(Dataset records)

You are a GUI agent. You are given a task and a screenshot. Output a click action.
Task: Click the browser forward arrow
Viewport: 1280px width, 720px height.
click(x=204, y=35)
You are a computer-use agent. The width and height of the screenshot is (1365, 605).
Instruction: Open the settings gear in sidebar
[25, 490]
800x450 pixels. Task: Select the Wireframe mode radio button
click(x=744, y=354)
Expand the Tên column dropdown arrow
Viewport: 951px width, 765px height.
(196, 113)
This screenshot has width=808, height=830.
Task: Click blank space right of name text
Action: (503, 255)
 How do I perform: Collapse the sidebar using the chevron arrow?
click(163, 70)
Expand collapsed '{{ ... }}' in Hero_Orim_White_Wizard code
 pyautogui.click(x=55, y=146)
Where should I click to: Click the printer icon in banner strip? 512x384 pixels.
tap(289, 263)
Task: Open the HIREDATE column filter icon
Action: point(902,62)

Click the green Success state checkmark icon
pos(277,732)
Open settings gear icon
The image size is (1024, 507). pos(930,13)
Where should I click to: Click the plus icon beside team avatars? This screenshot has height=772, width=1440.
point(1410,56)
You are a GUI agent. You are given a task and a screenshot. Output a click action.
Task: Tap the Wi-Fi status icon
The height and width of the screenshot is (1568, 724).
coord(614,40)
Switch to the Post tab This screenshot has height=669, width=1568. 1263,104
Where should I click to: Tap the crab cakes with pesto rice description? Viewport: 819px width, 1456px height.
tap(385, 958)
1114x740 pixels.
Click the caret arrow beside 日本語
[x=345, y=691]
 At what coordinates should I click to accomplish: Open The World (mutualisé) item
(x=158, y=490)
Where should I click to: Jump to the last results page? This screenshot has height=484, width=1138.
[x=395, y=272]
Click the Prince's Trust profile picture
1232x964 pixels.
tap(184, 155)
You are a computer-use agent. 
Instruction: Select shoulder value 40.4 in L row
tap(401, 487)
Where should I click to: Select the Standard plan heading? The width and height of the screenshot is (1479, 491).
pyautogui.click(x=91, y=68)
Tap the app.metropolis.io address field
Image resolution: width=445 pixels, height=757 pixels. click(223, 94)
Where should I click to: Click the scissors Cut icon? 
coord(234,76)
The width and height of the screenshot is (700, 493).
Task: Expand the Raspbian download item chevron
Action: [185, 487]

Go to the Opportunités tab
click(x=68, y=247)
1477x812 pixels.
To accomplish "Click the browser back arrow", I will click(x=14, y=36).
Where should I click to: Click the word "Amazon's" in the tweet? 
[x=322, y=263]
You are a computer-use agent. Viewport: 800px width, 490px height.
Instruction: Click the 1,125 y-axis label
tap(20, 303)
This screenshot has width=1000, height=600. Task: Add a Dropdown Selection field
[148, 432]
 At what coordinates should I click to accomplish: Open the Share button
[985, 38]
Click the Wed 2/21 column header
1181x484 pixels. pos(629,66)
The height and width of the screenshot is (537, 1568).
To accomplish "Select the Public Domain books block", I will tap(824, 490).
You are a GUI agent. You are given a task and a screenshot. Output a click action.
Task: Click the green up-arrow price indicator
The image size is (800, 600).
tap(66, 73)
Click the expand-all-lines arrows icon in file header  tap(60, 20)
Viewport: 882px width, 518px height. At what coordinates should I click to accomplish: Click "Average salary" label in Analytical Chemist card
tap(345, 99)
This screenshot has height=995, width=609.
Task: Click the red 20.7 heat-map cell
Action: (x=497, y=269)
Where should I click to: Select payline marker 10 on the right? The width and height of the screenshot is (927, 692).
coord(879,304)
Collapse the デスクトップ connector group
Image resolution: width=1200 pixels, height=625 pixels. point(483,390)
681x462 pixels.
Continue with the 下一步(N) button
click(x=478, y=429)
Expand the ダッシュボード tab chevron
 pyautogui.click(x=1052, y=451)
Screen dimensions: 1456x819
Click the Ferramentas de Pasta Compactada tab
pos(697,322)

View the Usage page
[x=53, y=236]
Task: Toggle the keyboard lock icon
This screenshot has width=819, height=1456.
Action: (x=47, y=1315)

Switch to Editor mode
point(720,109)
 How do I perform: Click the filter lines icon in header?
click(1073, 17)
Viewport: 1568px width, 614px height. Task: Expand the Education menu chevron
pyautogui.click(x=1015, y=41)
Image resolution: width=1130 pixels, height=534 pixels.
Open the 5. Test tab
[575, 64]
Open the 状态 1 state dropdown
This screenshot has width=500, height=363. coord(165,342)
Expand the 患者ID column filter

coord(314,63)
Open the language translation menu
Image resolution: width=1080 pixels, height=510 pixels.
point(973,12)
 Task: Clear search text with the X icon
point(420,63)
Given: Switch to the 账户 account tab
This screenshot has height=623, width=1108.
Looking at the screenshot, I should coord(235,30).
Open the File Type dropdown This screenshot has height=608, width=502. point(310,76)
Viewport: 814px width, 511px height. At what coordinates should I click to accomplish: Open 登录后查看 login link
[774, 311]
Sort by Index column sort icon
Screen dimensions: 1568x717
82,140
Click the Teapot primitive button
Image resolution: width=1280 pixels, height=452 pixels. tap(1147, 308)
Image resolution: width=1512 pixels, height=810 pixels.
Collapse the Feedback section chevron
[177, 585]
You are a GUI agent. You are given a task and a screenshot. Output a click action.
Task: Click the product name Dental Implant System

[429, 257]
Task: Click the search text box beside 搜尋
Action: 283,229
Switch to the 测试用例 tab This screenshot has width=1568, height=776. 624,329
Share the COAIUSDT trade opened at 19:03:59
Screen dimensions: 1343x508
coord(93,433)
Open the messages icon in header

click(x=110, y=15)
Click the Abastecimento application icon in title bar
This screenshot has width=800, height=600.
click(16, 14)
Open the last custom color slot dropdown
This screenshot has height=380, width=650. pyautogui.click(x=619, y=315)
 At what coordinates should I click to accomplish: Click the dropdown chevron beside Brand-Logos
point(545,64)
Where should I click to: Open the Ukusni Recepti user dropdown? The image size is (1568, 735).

(End Dataset records)

**Problem:** An unaltered copy of the listing above must form the answer.

**Task solution:**
You are a GUI agent. You are given a task and a screenshot. Output a click action.
Task: Click the browser forward arrow
Viewport: 1280px width, 720px height.
click(x=204, y=35)
You are a computer-use agent. The width and height of the screenshot is (1365, 605).
Instruction: Open the settings gear in sidebar
[25, 490]
800x450 pixels. Task: Select the Wireframe mode radio button
click(x=744, y=354)
Expand the Tên column dropdown arrow
Viewport: 951px width, 765px height.
(196, 113)
This screenshot has width=808, height=830.
Task: Click blank space right of name text
Action: (503, 255)
 How do I perform: Collapse the sidebar using the chevron arrow?
click(163, 70)
Expand collapsed '{{ ... }}' in Hero_Orim_White_Wizard code
 pyautogui.click(x=55, y=146)
Where should I click to: Click the printer icon in banner strip? 512x384 pixels.
tap(289, 263)
Task: Open the HIREDATE column filter icon
Action: point(902,62)

Click the green Success state checkmark icon
pos(277,732)
Open settings gear icon
The image size is (1024, 507). pos(930,13)
Where should I click to: Click the plus icon beside team avatars? This screenshot has height=772, width=1440.
point(1410,56)
You are a GUI agent. You are given a task and a screenshot. Output a click action.
Task: Tap the Wi-Fi status icon
The height and width of the screenshot is (1568, 724).
coord(614,40)
Switch to the Post tab This screenshot has height=669, width=1568. 1263,104
Where should I click to: Tap the crab cakes with pesto rice description? Viewport: 819px width, 1456px height.
tap(385, 958)
1114x740 pixels.
Click the caret arrow beside 日本語
[x=345, y=691]
 At what coordinates should I click to accomplish: Open The World (mutualisé) item
(x=158, y=490)
Where should I click to: Jump to the last results page? This screenshot has height=484, width=1138.
[x=395, y=272]
Click the Prince's Trust profile picture
1232x964 pixels.
tap(184, 155)
You are a computer-use agent. 
Instruction: Select shoulder value 40.4 in L row
tap(401, 487)
Where should I click to: Select the Standard plan heading? The width and height of the screenshot is (1479, 491).
pyautogui.click(x=91, y=68)
Tap the app.metropolis.io address field
Image resolution: width=445 pixels, height=757 pixels. click(223, 94)
Where should I click to: Click the scissors Cut icon? 
coord(234,76)
The width and height of the screenshot is (700, 493).
Task: Expand the Raspbian download item chevron
Action: [185, 487]

Go to the Opportunités tab
click(x=68, y=247)
1477x812 pixels.
To accomplish "Click the browser back arrow", I will click(x=14, y=36).
Where should I click to: Click the word "Amazon's" in the tweet? 
[x=322, y=263]
You are a computer-use agent. Viewport: 800px width, 490px height.
Instruction: Click the 1,125 y-axis label
tap(20, 303)
This screenshot has width=1000, height=600. Task: Add a Dropdown Selection field
[148, 432]
 At what coordinates should I click to accomplish: Open the Share button
[985, 38]
Click the Wed 2/21 column header
1181x484 pixels. pos(629,66)
The height and width of the screenshot is (537, 1568).
To accomplish "Select the Public Domain books block", I will tap(824, 490).
You are a GUI agent. You are given a task and a screenshot. Output a click action.
Task: Click the green up-arrow price indicator
The image size is (800, 600).
tap(66, 73)
Click the expand-all-lines arrows icon in file header  tap(60, 20)
Viewport: 882px width, 518px height. At what coordinates should I click to accomplish: Click "Average salary" label in Analytical Chemist card
tap(345, 99)
This screenshot has height=995, width=609.
Task: Click the red 20.7 heat-map cell
Action: (x=497, y=269)
Where should I click to: Select payline marker 10 on the right? The width and height of the screenshot is (927, 692).
coord(879,304)
Collapse the デスクトップ connector group
Image resolution: width=1200 pixels, height=625 pixels. point(483,390)
681x462 pixels.
Continue with the 下一步(N) button
click(x=478, y=429)
Expand the ダッシュボード tab chevron
 pyautogui.click(x=1052, y=451)
Screen dimensions: 1456x819
Click the Ferramentas de Pasta Compactada tab
pos(697,322)

View the Usage page
[x=53, y=236]
Task: Toggle the keyboard lock icon
This screenshot has width=819, height=1456.
Action: (x=47, y=1315)

Switch to Editor mode
point(720,109)
 How do I perform: Click the filter lines icon in header?
click(1073, 17)
Viewport: 1568px width, 614px height. Task: Expand the Education menu chevron
pyautogui.click(x=1015, y=41)
Image resolution: width=1130 pixels, height=534 pixels.
Open the 5. Test tab
[575, 64]
Open the 状态 1 state dropdown
This screenshot has width=500, height=363. coord(165,342)
Expand the 患者ID column filter

coord(314,63)
Open the language translation menu
Image resolution: width=1080 pixels, height=510 pixels.
point(973,12)
 Task: Clear search text with the X icon
point(420,63)
Given: Switch to the 账户 account tab
This screenshot has height=623, width=1108.
Looking at the screenshot, I should coord(235,30).
Open the File Type dropdown This screenshot has height=608, width=502. point(310,76)
Viewport: 814px width, 511px height. At what coordinates should I click to accomplish: Open 登录后查看 login link
[774, 311]
Sort by Index column sort icon
Screen dimensions: 1568x717
82,140
Click the Teapot primitive button
Image resolution: width=1280 pixels, height=452 pixels. tap(1147, 308)
Image resolution: width=1512 pixels, height=810 pixels.
Collapse the Feedback section chevron
[177, 585]
You are a GUI agent. You are given a task and a screenshot. Output a click action.
Task: Click the product name Dental Implant System

[429, 257]
Task: Click the search text box beside 搜尋
Action: 283,229
Switch to the 测试用例 tab This screenshot has width=1568, height=776. 624,329
Share the COAIUSDT trade opened at 19:03:59
Screen dimensions: 1343x508
coord(93,433)
Open the messages icon in header

click(x=110, y=15)
Click the Abastecimento application icon in title bar
This screenshot has width=800, height=600.
click(16, 14)
Open the last custom color slot dropdown
This screenshot has height=380, width=650. pyautogui.click(x=619, y=315)
 At what coordinates should I click to accomplish: Click the dropdown chevron beside Brand-Logos
point(545,64)
Where should I click to: Open the Ukusni Recepti user dropdown? The image size is (1568, 735).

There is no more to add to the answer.